Sat, Nov 25
Mouth For War
Show: 7:00 pm Doors: 6:00 pm
Mouth For War
Catharsis builds community. As if conducting group scream therapy, Mouth For War incite a collective release of emotion set to a soundtrack of metal intensity, pit-splitting hardcore spirit, and earth-rumbling grooves. The Colorado quintet—Trae Roberts [vocals], Mason Sego [drums], Gabe Moya [guitar], Jonah Starbuck [guitar], and Michael Guglielmi [bass]—rally listeners together around unflinchingly honest and uncontainable bursts of aggression and emotion. After earning praise from Outburn, No Echo, and many more, they hold nothing back on their second full-length LP and debut album for MNRK Heavy, Bleed Yourself.

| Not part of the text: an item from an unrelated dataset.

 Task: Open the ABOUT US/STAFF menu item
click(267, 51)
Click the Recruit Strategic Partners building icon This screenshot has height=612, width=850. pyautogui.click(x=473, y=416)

“Music is a way for me to communicate everything I’ve gone through,” says Trae. “Of course, we’re able to get up on stage, be crazy, and have a good time. Mouth For War also made me grow as a person. I’m using it to let out emotions—and encourage you to do the same.”
During 2019, Mouth For War united members of underground favorites Bruise, Remain, and Sustain. Following the An Ear Kept to the Ground EP, the group unleashed Life Cast In Glass in 2021. Earning widespread acclaim, MetalSucks raved, “This Colorado quintet plays pure, untainted metallic hardcore that has all the subtlety of a nuclear bomb. It’s like Hatebreed wrote a song for Xibalba or pre-Underneath Code Orange.” Along the way, they carefully struck an elusive balance of modern and classic heavy music, nodding to Lamb of God, The Devil Wears Prada, and Meshuggah as well as Pantera (hence their band name) and Metallica.
In early 2023, the band decamped to Chicago, IL to record with producer Pete Grossmann at BrickTop Recording. Ultimately, the setting and circumstances enabled the musicians to hyper focus.
“It was the first time we left home and stayed together somewhere,” Trae goes on. “The weather was insane in Chicago, so we didn’t really leave the studio. However, we were able to get more in tune with each other, have fun, and make memories around this record. We built a unified piece together.”
They introduce this barrage with “Under The Gun.” Trae’s vocals growl just as deeply as the distortion while an airtight melodic riff cuts through pummeling drums only to recoil into a chugging stomp.
“It comes at you like crazy,” Trae says. “The goal was for every measure and breakdown to smack you in the face. We thought it was the perfect track to introduce the new Mouth For War. It’s about feeling like someone you lost is holding you down. You can’t properly grieve and move past what’s happening. It’s like you’re put under the gun. You don’t want to lose those memories, but you want the pressure to stop.”
Then, there’s “Saturate Me.” The song hinges on ominous warbling of a country-style prayer until the momentum blasphemously turns on a dime with blast of bludgeoning percussion and incendiary riffing. Uplifted by an unexpected fit of melody, its unpredictability proves undeniable.
“It’s one of the most emotional songs on this body of work,” he reveals. “You feel like you’re relentlessly being dragged down and can’t go out of this hole. It has a similar meaning to ‘Under The Gun’, but the rhythm builds differently.”
The opener “Roses In The Place of Your Ashes” kicks open the door with the force of a battering ram, setting the tone for the onslaught to follow. “It’s in your face, and it just sounds vicious,” smiles Trae. “It comes at you nonstop.” The beating concludes on the title track “Bleed Yourself.” The guys unlock one final exorcism anchored by guillotine-sharp guitars and gut-punching roars.
“To me, it’s literally about bleeding your emotions and trying to let everything out all at once,” he continues. “That’s essentially what I did on this record—from the first song to the last. I touched on subjects I thought I was done with. It almost hurt again, but I bled myself out as much as possible.”
In the end, Mouth For War will give you the space to scream with them.
“I hope you hear the album, and it helps you if you need it,” he leaves off. “We’re pissed off, and you can tell. However, it’s positive to let all of this out.”